▶ _Try it_
Below this line is a set of entries; quote exactly the lines from the line that contains "For every named target in this 166×2576" to the line that contains "[button] (83, 1872)", both lines included.

▶ _Entries shown_
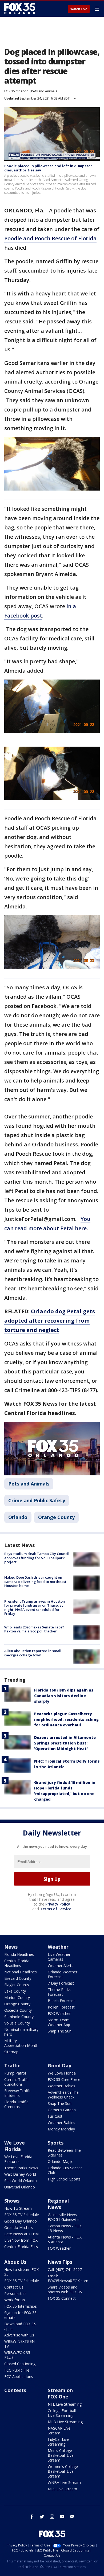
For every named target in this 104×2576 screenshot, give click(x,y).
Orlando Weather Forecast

...

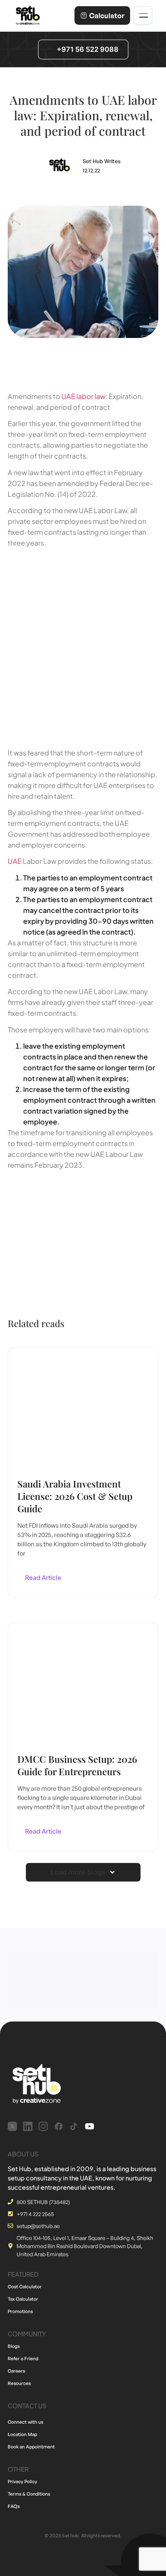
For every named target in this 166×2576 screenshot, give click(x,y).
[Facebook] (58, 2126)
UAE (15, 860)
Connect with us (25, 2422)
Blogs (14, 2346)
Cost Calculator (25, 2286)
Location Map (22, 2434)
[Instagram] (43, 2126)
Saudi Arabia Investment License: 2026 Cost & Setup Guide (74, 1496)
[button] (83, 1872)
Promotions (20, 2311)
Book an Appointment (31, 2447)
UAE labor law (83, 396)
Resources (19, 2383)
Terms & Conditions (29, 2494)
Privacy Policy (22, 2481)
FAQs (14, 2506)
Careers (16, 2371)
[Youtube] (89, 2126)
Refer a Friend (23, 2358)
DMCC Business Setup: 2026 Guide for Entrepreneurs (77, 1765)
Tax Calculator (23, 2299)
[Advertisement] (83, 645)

▶ _Written solution_
For every named target in this 166×2576 screenshot, give click(x,y).
[Facebook] (58, 2126)
UAE (15, 860)
Connect with us (25, 2422)
Blogs (14, 2346)
Cost Calculator (25, 2286)
Location Map (22, 2434)
[Instagram] (43, 2126)
Saudi Arabia Investment License: 2026 Cost & Setup Guide (74, 1496)
[button] (83, 1872)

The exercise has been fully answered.